Ben yardımcı olayım; dört eş alınabilir mi, AB özerklik şartı, iptal edilen tatbikatlar, kasetlerin etkisi ve o şunu dedi bu şunu dedi türü günlük siyasi tartışmalar…
Bunlara benzeri birkaç konu daha eklemek mümkün… Tüm seçim dönemi bunlara benzer incir çekirdeğini doldurmayacak sığ tartışmalarla geçti.
Seçime iki hafta kaldı. 12 Haziran sonrası gündem Anayasa olmayacak mıydı?
Öncelikle bizim istediğimiz Anayasa, sonra da dış dinamiklerin dayatacakları anayasa… Biz daha geçen yıl ülkede tüm sorunları bir yana bırakıp 20 küsur madde değiştirerek tüm partileri ile yepyeni bir anayasa yapma sözü veren ülke değil miyiz?
Şimdi konuşulanların hangisi çok önemli ve 12 Haziran seçimleri öncesi konuşulması gereken konular?
Şu önümüzdeki seçimi geçin, yeni bir TBMM ve hangi parti ile iktidar oluşursa oluşsun yeni bir hükümet kurulduğunu göz önüne getirin, ne olacak bu Meclis ve hükümetin misyonu?
Yeni bir Anayasa. Türkiye’yi yeni bir devlet ve toplum sistemine, yeni bir zihniyete kavuşturacak olan yeni bir anayasa…
Bizler gibi ideolojik değil de demokrasi, özgürlük ve insan hakları kaygısı taşıyanlar bu yönlere vurgu yapan bir anayasa istiyor. Ana temamız bu. Gayet normal ve doğru.
Peki toplumun dinamik, güçlü ve etkili kesimleri olan cemaatler ve Kürtçüler ne istiyorlar?
Bu kesimlerin talepleri ile ideolojik düşünmeyen kesimlerin talepleri örtüşüyor mu?
Pek değil…
Yoksa hiç mi değil?
Ölçüsü önemli değil. Önemli olan soru şu; Cemaat ve Kürtçülerin talepleri karşılanmadan yapılan anayasa kaos yaratmaz mı?

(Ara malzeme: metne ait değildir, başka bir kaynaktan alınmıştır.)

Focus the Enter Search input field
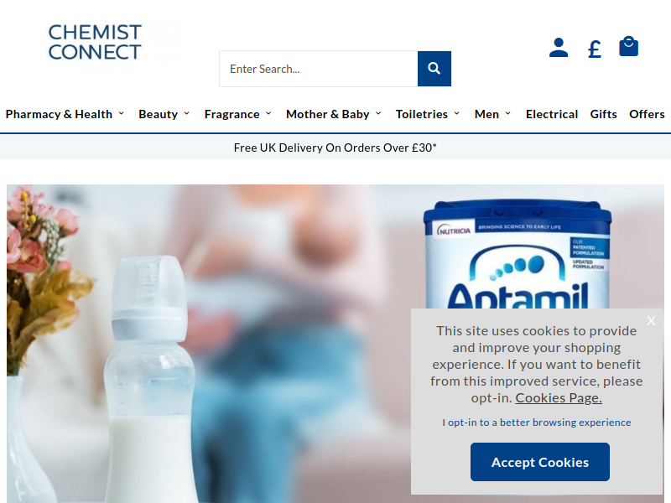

Bence yaratır. Buna bir de Tayyip Beyin Başkanlık sistemi takıntısını ekleyin. Bülent Arınç’ın, Abdullah Gül’ün, Mehmet Ali Şahin’in karşı olduklarını beyan ettiklerini unutmayın. Gülen Cemaatinin de Tayyip Beye muhalefet edeceğini ihmal etmeyin. Dış dinamiklerin baskılarını da hiç ihmal etmeyin.
Bunlar siyasi kaygı ve beklentiler; ilave olarak ekonomideki muhtemel sorunları da dikkate alın. Ekonominin eğer gerçekten ekonomi biliyorsanız tehlike sinyalleri verdiğini görüyorsunuzdur. Durum ne olur?
Ben seçim sonrasını pek sağlıklı görmüyorum. Hem siyasi hem ekonomik yönden. Tayyip Beyin devlet adamı değil de, siyaset adamı olmasının ülkeyi getirdiği yer bu…
Bunları sizi korkutmak için değil ama sorunlara dikkatinizi çekmek için yazıyorum.
Ben bildiğiniz gibi adayım. Muhtemelen seçileceğim. İnanın şu kampanya yoğunluğu ve yorgunluğuna rağmen bazen uykularım kaçıyor. Çok önemli bir sorumluluğum var. Aslında hepimizin sorumluluğu bu. Keşke günlük siyasi kaygılardan sıyrılsak da hepimiz sorumluluğumuzu bilerek davransak. En başta da iktidar bu sorumluluğu duysa keşke.
E-dergah üyeleri, fanatik futbol taraftarı yorumları yapmadan yorumlayın, lütfen.